Dimanche, les Italiens votent pour renouveler leur Parlement. Une élection décisive qui conclut une campagne morne mais pourrait porter l’extrême droite au pouvoir. Tour d’horizon des programmes et des enjeux.

Le dimanche 25 septembre 2022, les Italiens sont appelés à voter. Une élection importante pour la péninsule et pour l’Europe avec l’arrivée annoncée à la présidence du Conseil de la cheffe de file du parti néofasciste Fratelli d’Italia, Giorgia Meloni. Mais le processus des élections est complexe et les conditions de cette campagne ont été très particulières. Voici un tour d’horizon du fonctionnement et des enjeux du scrutin.

Pourquoi vote-t-on encore en Italie ?

La dernière élection générale en Italie a eu lieu en mars 2018 et la prochaine était prévue pour le printemps 2023. À l’issue des dernières élections, aucune majorité claire n’a émergé. Le Mouvement Cinq Étoiles (M5S) est le premier parti du pays mais ne peut gouverner seul. Une alliance se met alors en place avec la Ligue (Lega) de Matteo Salvini sous la direction de Giuseppe Conte, un avocat qui va devenir chef du M5S.

Cette coalition tombe en août 2019 et un deuxième gouvernement Conte est mis en place autour d’une alliance entre le M5S et la gauche. Mais en février 2021, le parti de l’ancien chef du gouvernement Matteo Renzi fait tomber Conte, qui est remplacé par Mario Draghi.

L’ancien président de la Banque centrale européenne (BCE), qui bénéficie d’une grande popularité, dirige alors une coalition formée de l’ensemble des partis du Parlement, à l’exception de Fratelli d’Italia à l’extrême droite et du parti de gauche. Mais le 14 juillet 2022, le M5S, qui cherche à redéfinir son positionnement politique, quitte la coalition en refusant de voter pour le nouveau plan d’aide contre l’inflation, provoquant la démission de Mario Draghi. Le président de la République lui demande de solliciter la confiance des assemblées.

Le 21 juillet, au Sénat, le gouvernement Draghi obtient la majorité relative, sans les voix du M5S et de la Ligue. En conséquence, il décide de confirmer sa démission, provoquant la dissolution du Parlement et de nouvelles élections.

Quatre élections en une

Entre 8 et 23 heures, ce dimanche, 51 442 983 électeurs italiens, y compris 4 987 898 résidents à l’étranger, sont appelés à renouveler le Parlement composé de la Chambre des députés et du Sénat. Après la décision de réduire le nombre d’élus, 400 députés et 200 sénateurs sont à élire.

Le système électoral est complexe et mêle des élections uninominales à un tour pour un tiers des élus et des élections de liste à la proportionnelle pour les deux tiers restants.
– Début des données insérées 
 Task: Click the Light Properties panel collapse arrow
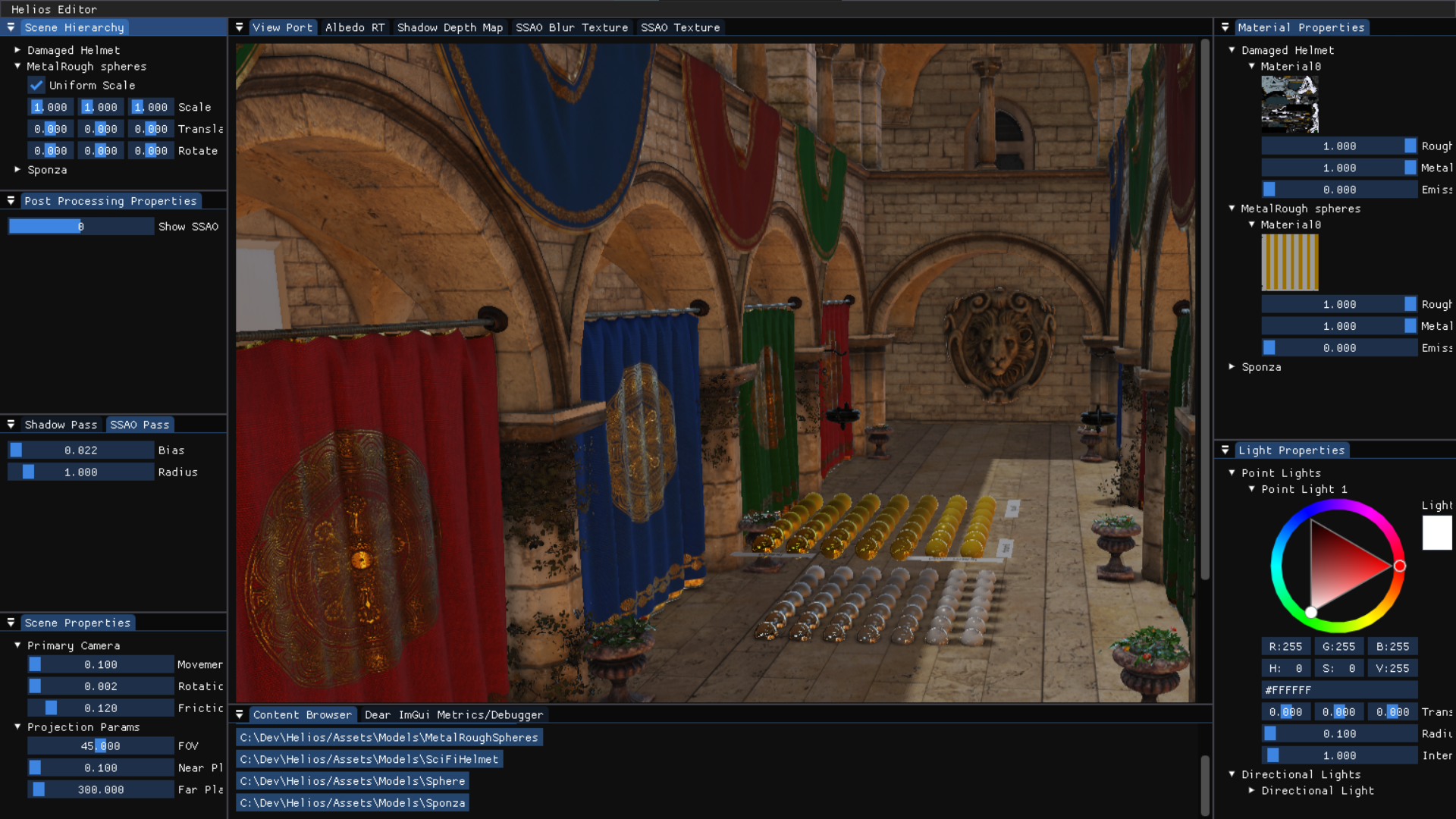[1225, 450]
L’électeur aura à sa disposition deux bulletins, un pour la Chambre et l’autre pour le Sénat. Ces deux bulletins se divisent chacun en deux colonnes : une pour l’élection uninominale, l’autre pour le scrutin de liste.
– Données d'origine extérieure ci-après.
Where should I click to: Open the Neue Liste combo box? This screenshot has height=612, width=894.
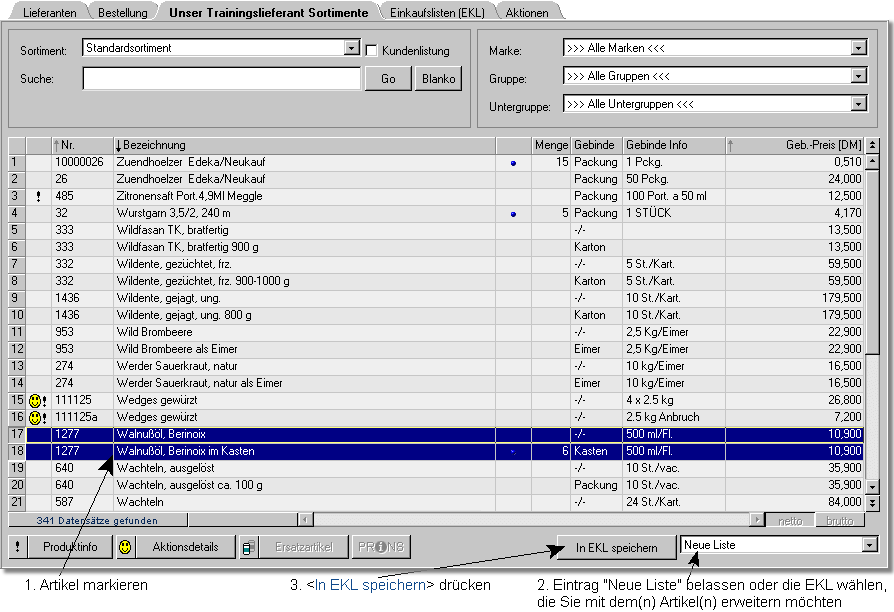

Il peut cocher seulement le nom du candidat à l’uninominal et son vote est alors transmis à l’ensemble des listes constituant la coalition soutenant ce candidat. Il peut cocher une liste seulement, et son vote va automatiquement au candidat soutenu par cette liste. Enfin, il peut cocher le nom et choisir un parti précis au scrutin de liste dans la coalition qui le soutient.

Le vote est bloqué. Tout bulletin où l’électeur aura coché le nom d’un candidat à l’uninominal et, parallèlement, un parti d’une liste qui ne soutient pas ce candidat sera considéré comme nul. En revanche, on peut distinguer les votes entre Chambre et Sénat.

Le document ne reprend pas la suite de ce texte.